The Fashion Folder: Fresh from the Wash

Google+ Pinterest LinkedIn Tumblr +

By Roxy Rowton

Like many rooms in today’s modern home, the laundry room has undergone a dramatic makeover. Not so long ago this pragmatic but vital household task was consigned to a small room or shared a compact space with other routine domestic chores. Today’s modern laundry room with its bright, airy space and equipment designed with up-to-the-minute conveniences, makes the task of clothes-keeping simpler and more enjoyable.

Many of the clothing items in our wardrobes are machine washable and dryer safe. However, there isn’t anything more disappointing to a fashionista than to pull from the washing machine or dryer a favorite piece of clothing that has been ruined because of improper laundering. For clothing sold within the U.S., manufacturers are required to include a care tag that provides general information about the method of care. But is this the only method or the safest way to care for our garments?
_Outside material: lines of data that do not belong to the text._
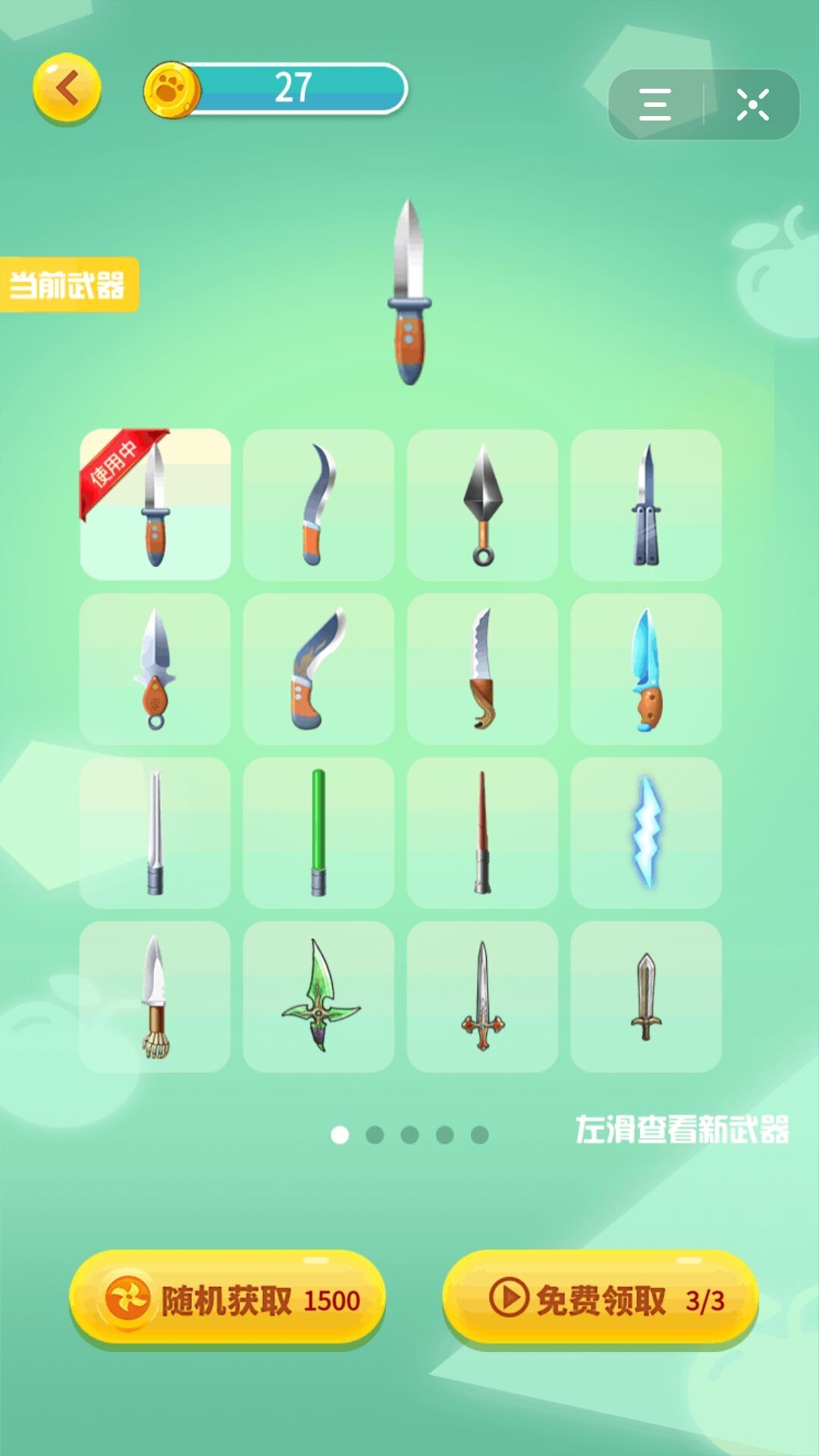Tap 随机获取 1500 to get a random weapon

click(228, 1299)
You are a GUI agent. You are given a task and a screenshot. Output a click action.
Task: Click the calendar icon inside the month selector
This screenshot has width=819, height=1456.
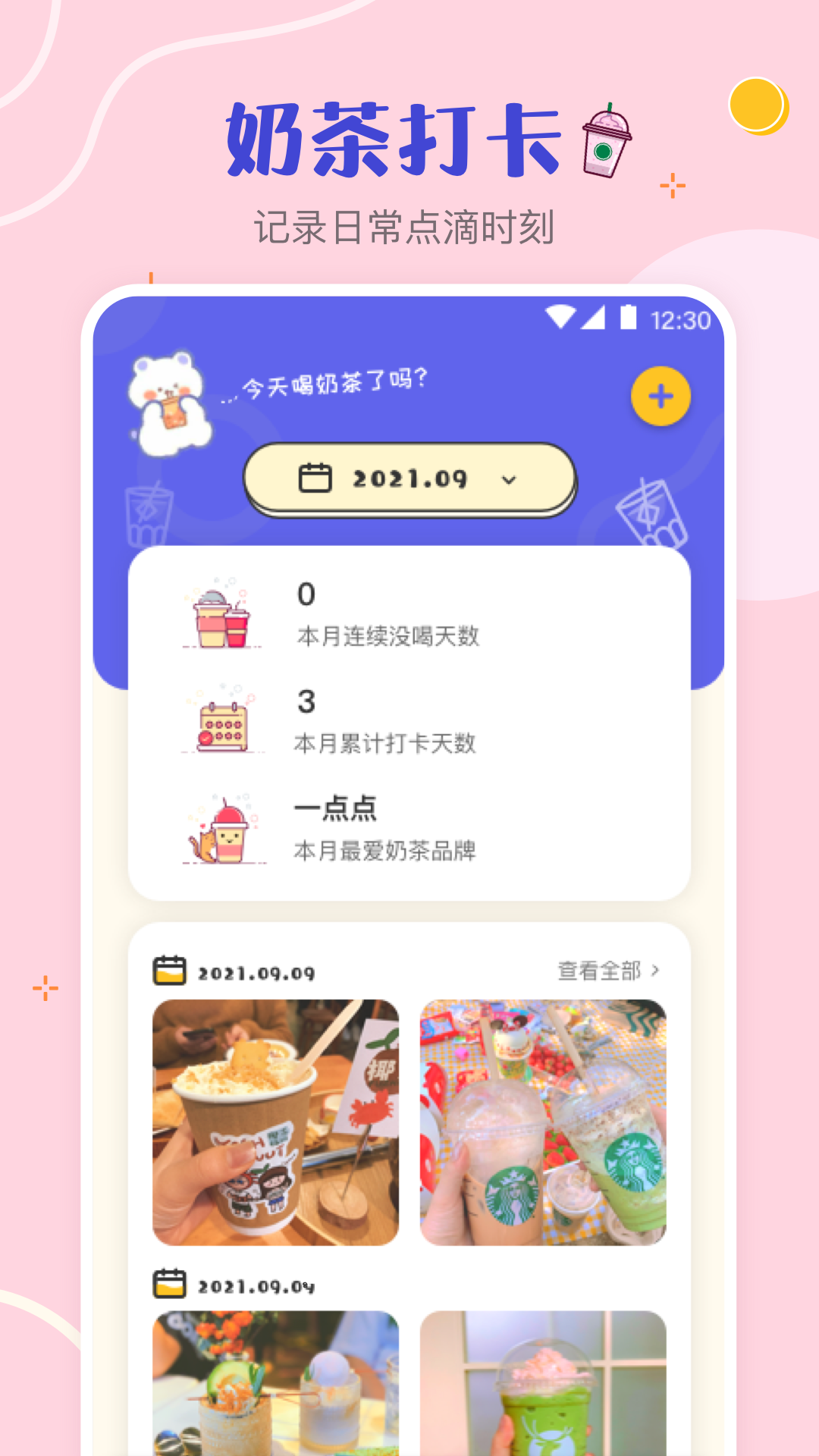313,479
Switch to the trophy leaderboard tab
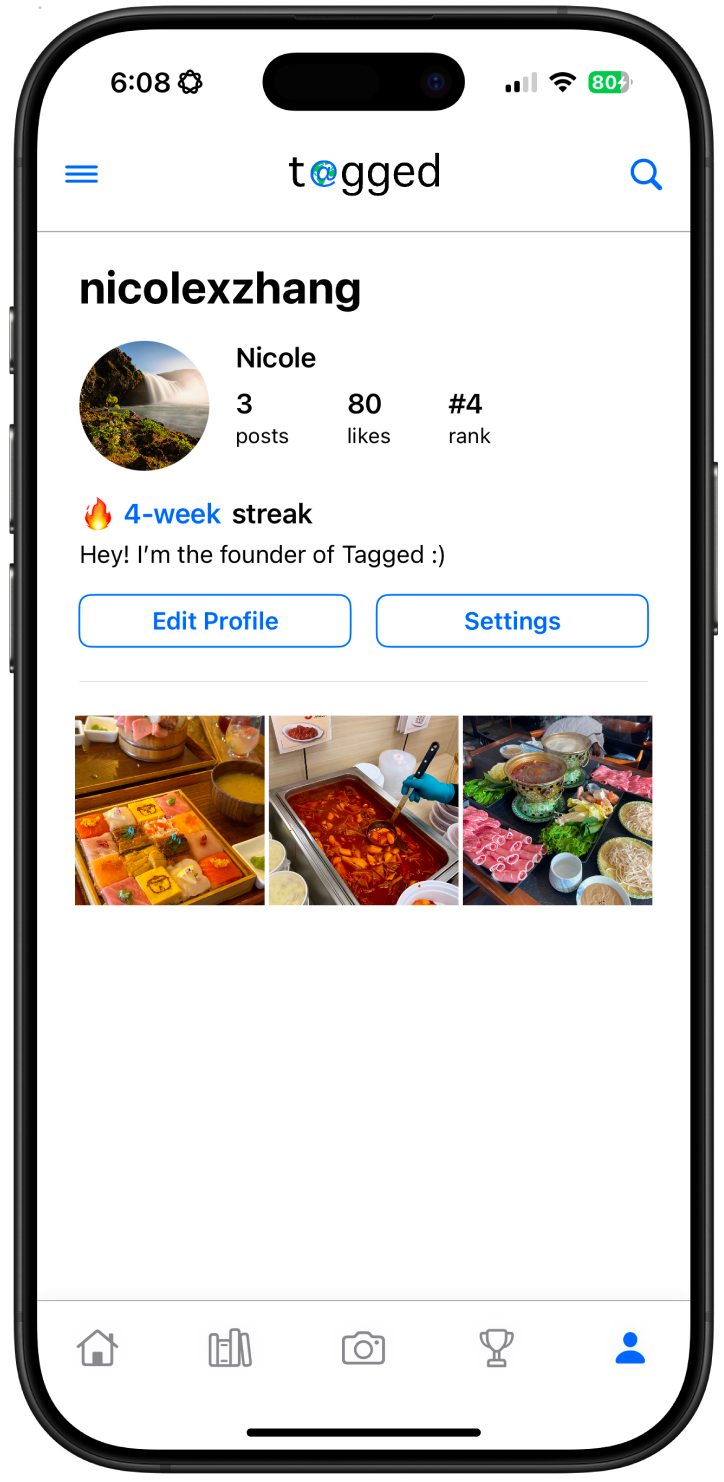Image resolution: width=724 pixels, height=1482 pixels. coord(496,1348)
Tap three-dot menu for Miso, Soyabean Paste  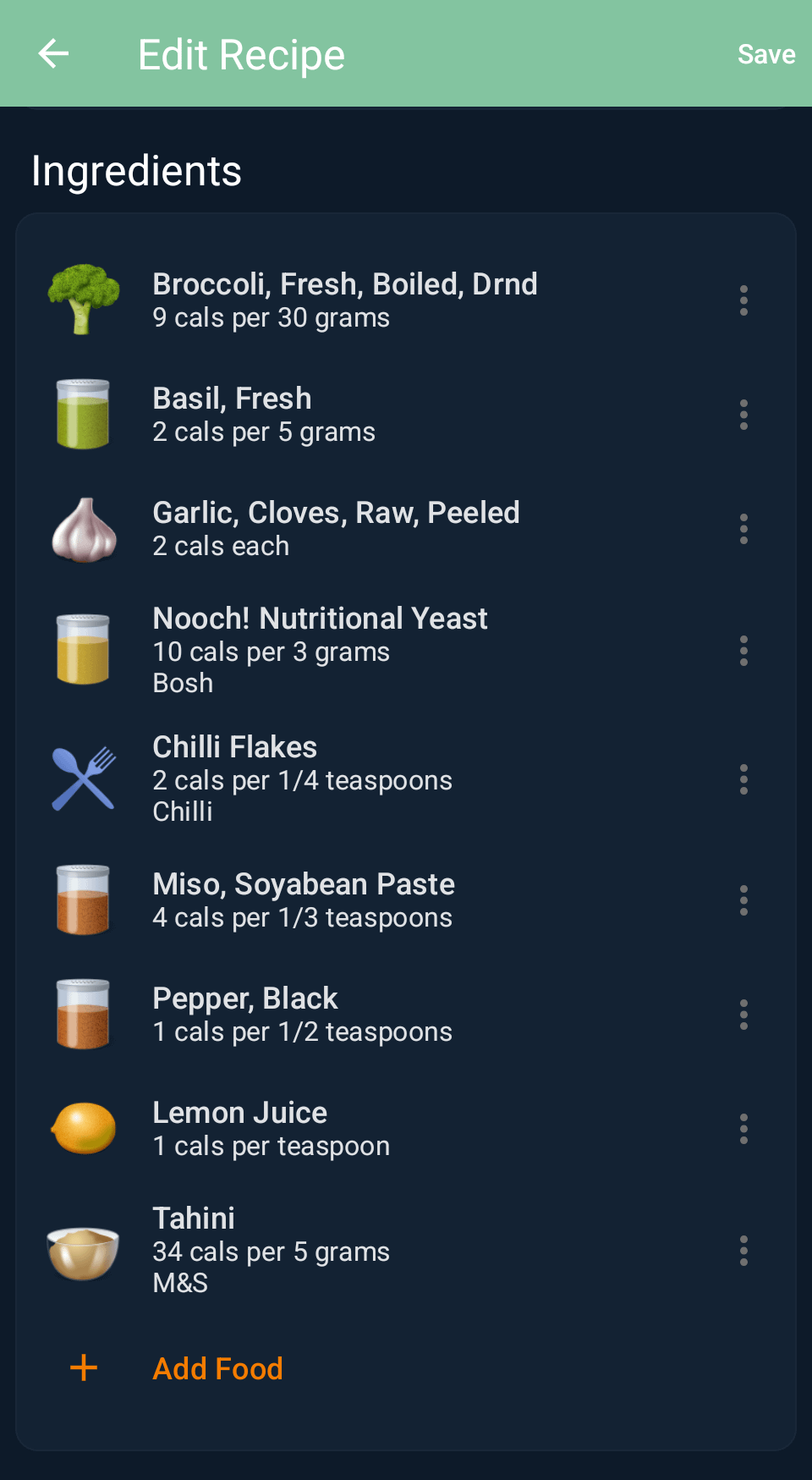tap(743, 900)
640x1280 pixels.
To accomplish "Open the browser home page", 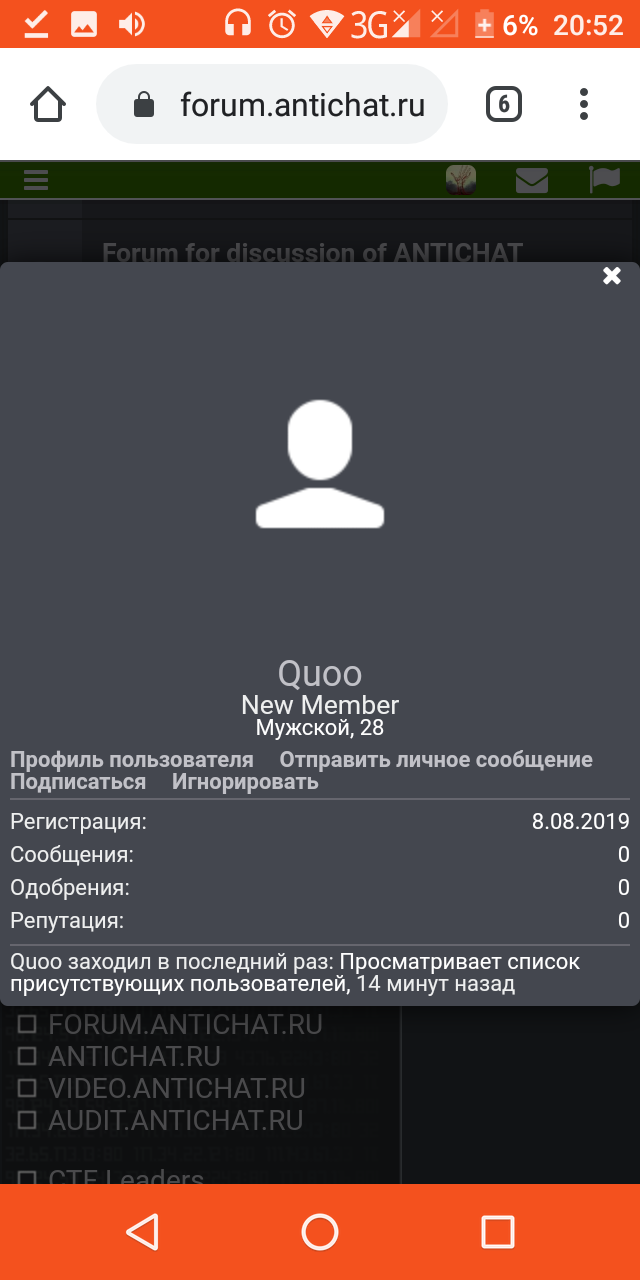I will [x=48, y=104].
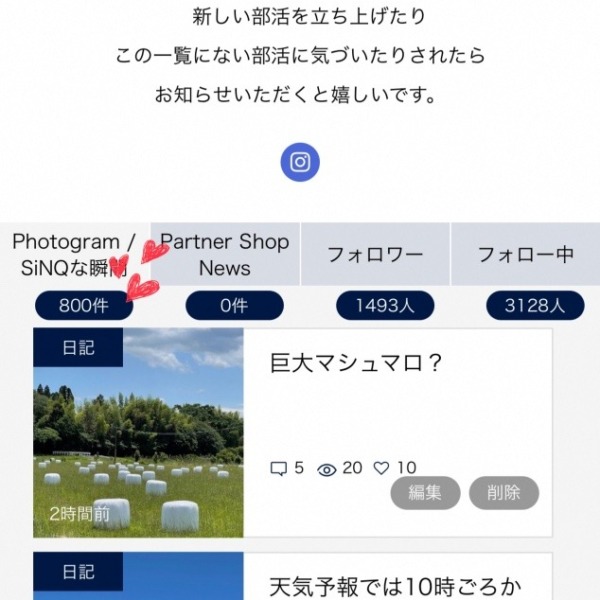600x600 pixels.
Task: Tap 編集 on the 巨大マシュマロ？ post
Action: tap(425, 493)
A good grasp of basic clothes-keeping practices is a fashionista’s first line of protection against laundry mishaps. The fine art of laundry includes familiarity with fabric identification, colorfastness, stain treatment, laundry detergent, water temperature and machine agitation. The fabric and color of a garment are key factors to determine the desirable or appropriate laundering method.

Begin the laundry by sorting the wardrobe into color categories of whites, brights, and darks; followed by separation into categories of heavy, light and delicate before washing. While sorting, empty pockets, unroll cuffs, button buttons, zip zippers, tie drawstrings, and snap snaps to prevent garments from twisting or tangling during the wash process or other mishaps. Tackle any spots, spills or stains before laundering. There is no one product or technique that’s ideal for the treatment of stains. Keep a fabric care glossary close at hand for a reference to pre-treating stains. Finally, clothes are ready for washing. Reference the fabric and color to determine the correct water temperature and agitation for the wash/spin cycle.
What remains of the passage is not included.